Pendant vos études à Maastricht, vous avez exploré d'autres techniques (verre, céramique, plastique). Lorsque vous êtes revenu au bois, vous l'avez envisagé différemment ?
Ce qui m'intéresse, c'est d'explorer toutes les frontières de ce matériau. En le brûlant, d'une part, mais aussi en expérimentant de nouvelles manières de le couper. Mon champ d'exploration est très large. Sinon, je m'ennuierais. J'ai travaillé un temps à Bruxelles en tant que designer, mais ce n'était pas pour moi. J'ai besoin d'être ici, dans mon atelier, en contact avec le bois. Je travaille majoritairement avec des essences locales, surtout du chêne.
Votre travail se veut très utilitaire. En marge de certaines pièces comme les 'Stein', des galets très sculpturaux, vous créez des tables, des chaises, des bancs, des tabourets...
Créer des icônes du design ne m'intéresse pas. Je veux que mes pièces puissent être touchées et utilisées. Les gens ont perdu le contact avec la matière et avec la nature. D'où l'importance de mettre l'humain au centre de mon travail.
Vous participez, grâce au soutien, entre autres, de WBDM, à des foires internationales. Comment envisagez-vous cette mise en lumière de votre travail ?
Grâce à ces foires, mais aussi aux galeries qui me représentent en Belgique et à l'étranger comme Spazio Nobile (BE) et Almond & Co (US), mes pièces rencontrent un vrai succès à Paris, à Londres, aux États-Unis. J'ai besoin de cette visibilité pour toucher un public d'acheteurs et de collectionneurs, mais aussi les architectes et les décorateurs tels Pierre Yovanovich à Paris ou Jean-Philippe Demeyer à Knokke, avec lesquels je collabore.
Votre discours est très direct. Vous ne vous embarrassez pas de messages compliqués.
Mes pièces doivent parler d'elles-mêmes. Même si le bois brulé a une symbolique forte, elle ne prend jamais le pas sur l'aspect fonctionnel de mes pièces.
Malgré ce pragmatisme affirmé et cet ancrage régional, votre travail s'exporte bien.
Le fait que mes pièces puissent, de mon vivant, rejoindre les collections de plusieurs musées me rend forcément très fier. Cette reconnaissance m'encourage à continuer mon exploration artistique dans des pièces uniques qui sortent de l'ordinaire tout en revêtant très souvent un caractère fonctionnel. Dès que j'ai une idée en tête, j'ai besoin de la réaliser. Tout de suite. Pour l'instant, je suis très inspiré par le Japon. Je tends vers davantage d'épure. Dans le futur, j'éprouve aussi le besoin d'aller vers des pièces de plus en plus brutes, imposantes et sculpturales. Fin 2021, je prépare un solo show au CID Hornu, une carte blanche que j'attendais depuis longtemps et qui me permettra justement d'exprimer librement mon ambition d'artiste et de sculpteur-designer.
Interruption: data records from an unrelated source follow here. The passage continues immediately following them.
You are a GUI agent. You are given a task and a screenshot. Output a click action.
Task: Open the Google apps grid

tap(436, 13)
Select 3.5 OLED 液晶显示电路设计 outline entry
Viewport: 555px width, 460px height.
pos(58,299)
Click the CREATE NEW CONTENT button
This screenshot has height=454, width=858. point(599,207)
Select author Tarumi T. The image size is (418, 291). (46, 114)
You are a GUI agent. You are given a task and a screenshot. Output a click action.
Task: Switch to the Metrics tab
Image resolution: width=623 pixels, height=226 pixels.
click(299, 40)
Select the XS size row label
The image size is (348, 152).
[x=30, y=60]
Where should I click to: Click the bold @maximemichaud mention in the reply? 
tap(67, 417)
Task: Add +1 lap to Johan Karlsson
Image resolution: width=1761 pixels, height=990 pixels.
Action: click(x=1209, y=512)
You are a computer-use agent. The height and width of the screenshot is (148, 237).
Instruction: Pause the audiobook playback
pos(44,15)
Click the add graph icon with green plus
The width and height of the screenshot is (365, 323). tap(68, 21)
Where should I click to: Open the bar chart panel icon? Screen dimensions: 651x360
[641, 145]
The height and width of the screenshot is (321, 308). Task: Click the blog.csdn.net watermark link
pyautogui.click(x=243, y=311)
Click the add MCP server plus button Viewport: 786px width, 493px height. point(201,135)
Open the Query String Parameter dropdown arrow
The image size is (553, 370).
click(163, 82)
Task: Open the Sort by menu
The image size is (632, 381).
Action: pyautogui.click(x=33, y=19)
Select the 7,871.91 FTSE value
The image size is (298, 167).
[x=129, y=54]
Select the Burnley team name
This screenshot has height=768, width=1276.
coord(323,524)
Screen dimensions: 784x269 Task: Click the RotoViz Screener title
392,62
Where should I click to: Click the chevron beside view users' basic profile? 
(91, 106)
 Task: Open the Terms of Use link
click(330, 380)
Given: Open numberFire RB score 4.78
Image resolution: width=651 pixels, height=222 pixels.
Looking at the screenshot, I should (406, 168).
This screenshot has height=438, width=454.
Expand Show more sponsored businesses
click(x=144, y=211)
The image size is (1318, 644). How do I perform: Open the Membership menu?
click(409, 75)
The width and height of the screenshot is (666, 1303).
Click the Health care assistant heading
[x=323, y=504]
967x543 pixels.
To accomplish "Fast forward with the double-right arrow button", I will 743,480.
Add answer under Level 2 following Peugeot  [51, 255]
On l'a compris, les blablas vous indiffèrent. Ceux liés à l'écologie aussi, on l'imagine...
Depuis toujours, j'ai cherché à créer des pièces qui durent plus qu'une vie. Alors, le marketing lié à cette tendance écolo, je m'en fiche, en effet. Je préfère, encore une fois, me concentrer sur mon travail, sur la quête d'équilibre qui figure au centre de ma démarche.